Dowcipasy autonomicznych lotów
Na profilu Moniki Kassner – kandydatki Ruchu Autonomii Śląska do Sejmiku Śląskiego – Michał Buchta, jej kolega partyjny, zamieścił zdjęcie trzech ładnych chłopczyków na tle hitlerowskiej flagi. Hajlują. W podpisie napisał: Niektóre dzieci od małego wiedzą, w co mają wierzyć.

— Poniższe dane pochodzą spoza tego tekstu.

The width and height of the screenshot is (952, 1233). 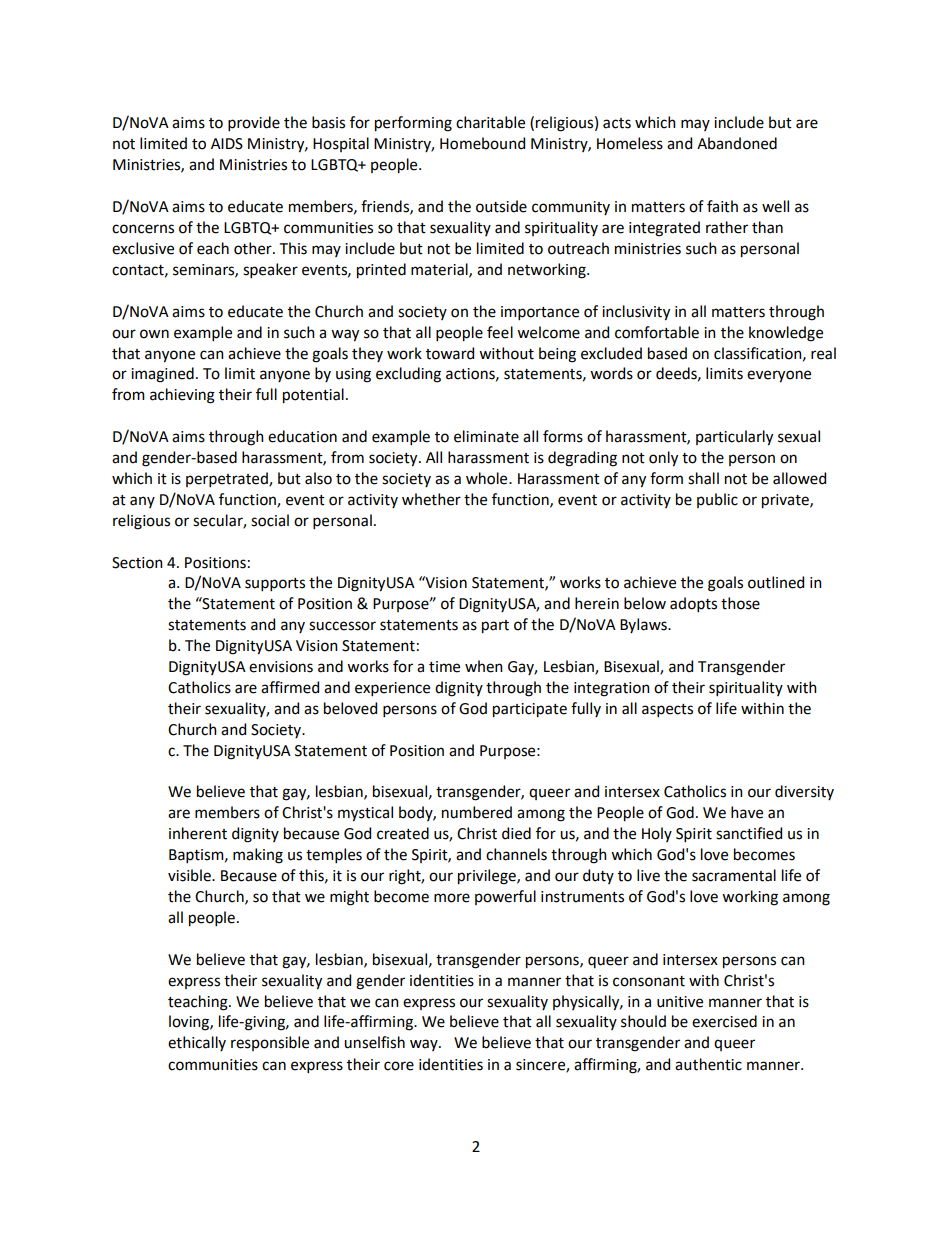 I want to click on exercised, so click(x=724, y=1021).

Każdy, kto pamięta „Kabaret” Boba Fossa, ujrzał oczyma wyobraźni ogródek piwny i młodzieńca o płowych włosach, którego pieśń zaczynała się od uwielbienia uroków natury, potem się niosła, a skończyła wiadomo czym.W momencie opublikowania owego wpisu Michał Buchta był sekretarzem RAŚ i kandydatem na radnego Żor. Tak więc nie byle kim. Sekretarzem już nie jest – a z wpisu tłumaczy się tak, że chciał ośmieszyć i skompromitować Andrzeja Rocznioka, byłego partyjnego towarzysza, a dziś lidera nieuznawanego Związku Ludności Narodowości Śląskiej.
Właściwie tenże Andrzej Roczniok nie powinien się czuć skompromitowany. Wszakże bardzo nie przypadło mu do gustu zdjęcie kandydata RAŚ na prezydenta Świętochłowic, na którym stoi ów kandydat z dzieckiem mającym na policzkach wymalowane biało-czerwone barwy. Swoje oburzenie Roczniok zawarł w konkluzji: Nie przybiera się barw tego, który mnie zwalcza. Aluzja czytelna – wiadomo, że wraża Polska z jednakową siłą bije w autonomistów (którzy do niedawna współrządzili Śląskiem) i w narodowość śląską, której istnienia nie chce uznać.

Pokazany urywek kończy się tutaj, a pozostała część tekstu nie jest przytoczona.